だけど父さんは僕の言ったことをまるで聞き流したように無視し、後ろを振り返った。
「愛奈。母さんを連れて二階に上がっていなさい」
「何無視してんだよッ!!」
「五月蝿いッ!」
続けてもっと言おうとしけど僕は父さんの怒鳴りに押し留められた。父さんの方が僕より真に迫っている気がした。
「だ、だって……私……」
「つべこべ言わずに母さんを二階に連れて行け!」
肩をビクリと震わせて、妹は声を出さずに泣き出してしまった。それでも父さんの命令を忠実に守り、母さんを連れて二階に上がっていった。
「そ、そこまで言うことないだろ……」
父さんが向き直る。
「母さんは心が弱いんだ。これ以上負担させるわけにはいかない。それに、ここからの話を愛奈に聞かせるわけにもいかない」
目が据わっていた。相手を、僕を殺すことも厭わないほどの覚悟かそこから滲み出していた。
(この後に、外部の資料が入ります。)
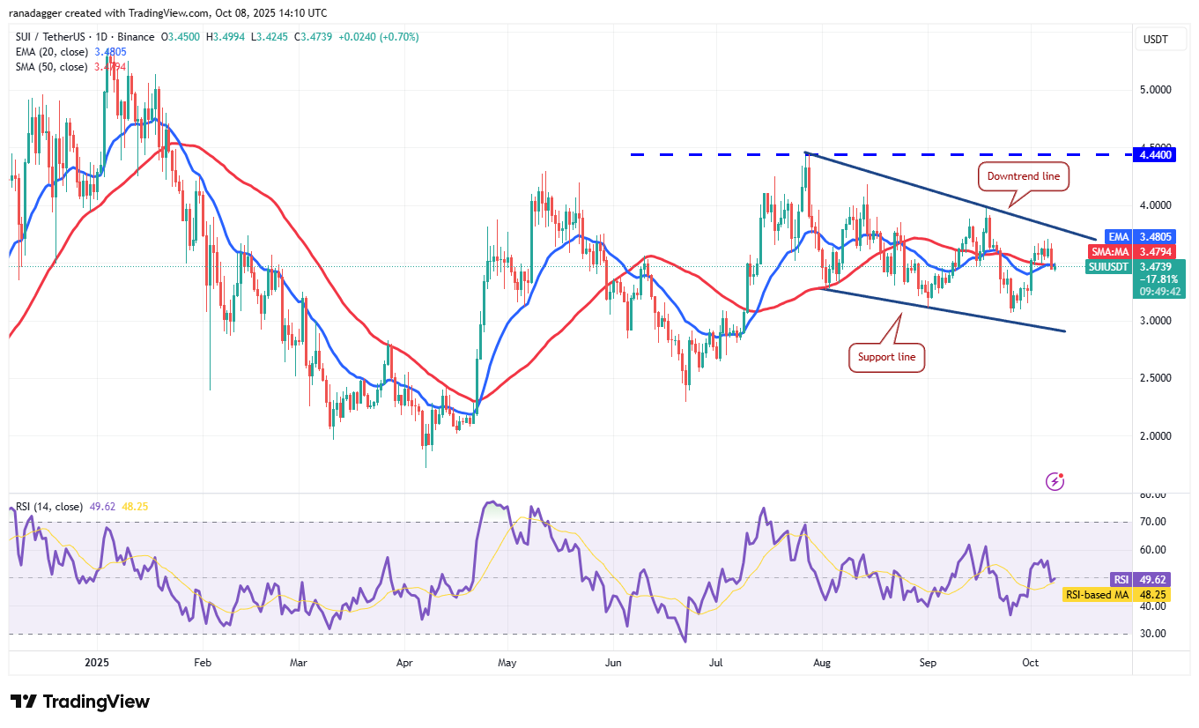The height and width of the screenshot is (728, 1199).
Task: Select the Support line annotation
Action: click(886, 357)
「夏神さんはここに居たいのなら構わない。ペネロペから全て聞いている」
「……あんたも組織員なのか」
「ああ」
夏神の問いに隠す素振りもなく父さんは、いや、この男は答えた。反射的に殴りかかりそうになるからだを寸前で我慢させる。
「十年前に引退したが」
「……ちゃんと話してくれ」
僕は男に詳細を求めた。
「わかった」
男は了承する。そして瞬きを三回した。
「私と母さんは組織に居た頃から夫婦だった。組織内では、コードネームイグナティ、お前の生みの親は私たちの友人だったよ。私たちは子供を欲していたが、残念ながら母さんが子供を授かりにくい体質だった。子供ができたら組織を辞めるつもりだったのにそうはできなかった。その時だ、ペネロペが私たちに接触してきたのは」
ごくり、と僕は唾を飲み込んだ。
「ペネロペは私たちに頼み事をしてきた。誠人、お前を養子に向かい入れてほしいという頼みだった。友人の子とは言え、子供の欲しかった私たちには願ってもないことだ。ペネロペは更にこう言った、『私ではこの子を守る力がないし、もし任務で私が死んでしまってはどうしようもない。イグナティが私との約束は、この子供をあなた達に預ける事。それと、この子供に何も知らせない事。記憶をなくさせる事。あなた達にこの子を渡すのはイグナティの願い。代わりにこの子供を幸せに一生を過ごさせることができるから。イグナティはあなた達を親友だと認めていたから、信じて託したの』と。それから私たちは自分の人生全てをお前に注ぐつもりで、組織を辞め、普通の家庭を持ったんだ」
ペネロペさんが語らなかったことをこの男が知っている。嘘だとは思えなかった。
「妹は……?」
「元々、私たちは子供が二人欲しかったんだ」
「妹も養子……?」
「そうだ」
なんてことだ。この家族は、誰一人として血が繋がっていなかった。
「それは、どうして言わないんだよ」
「……愛奈はお前ほど成長していない。今伝えれば、最悪の場合、立ち直れ――」
「そんなのは、あんたらの勝手だよッ!!」
胸の奥から言いたい事が押し寄せて、止められない。
「真実を知らずに生きてくなんて、死んでしまうよりも惨めと思えないのか!」
「……」
「知ったら辛いさ! 僕だって泣きたくて堪らない! でもそれが何故だかわかる!?」
男は身動き一つせずに僕の言うことをただ聞いている。
「それはね、親が親じゃないってわかると一緒に、自分が赤の他人に哀れまれてたってわかっちゃうからだよ!」
駆け出した。玄関の棚の上に置いてあった自転車の鍵を手に取り、乱暴に靴を履く。家から飛び出して、自転車に飛び乗って、僕は通学方向と間逆に自転車を進めた。
「誠人君!」
私が後を追おうとすると、誠人君の父親が右手を掴んだ。
「一人にしてやってくれないか?」
何を馬鹿な事を。彼が命を狙われているという事を忘れているのではないか。
「私は彼の護衛ですから」
手を振り払う。リビングの窓から誠人君が学校と反対方向に駆けて行ったのを見ていたが、学校に行かないとすると何処に向かうか想像がつかない。直ぐに追わなければ見失ってしまう。理由は不明だが、今朝は、いるはずの護衛部隊隊員がいないことを確認しているため、さらに追わないわけにはいかない。
「わけは本当にそれだけかい?」
父親が謎の質問をしてくる。私はそれを不快に感じた。
「……ええ」
「そうなのか。私ではあいつを追ってやれない。頼んだよ……」
私は玄関で靴を履き、
「……あなたは無責任ですね」
と、冷たく吐き捨てて、外へ。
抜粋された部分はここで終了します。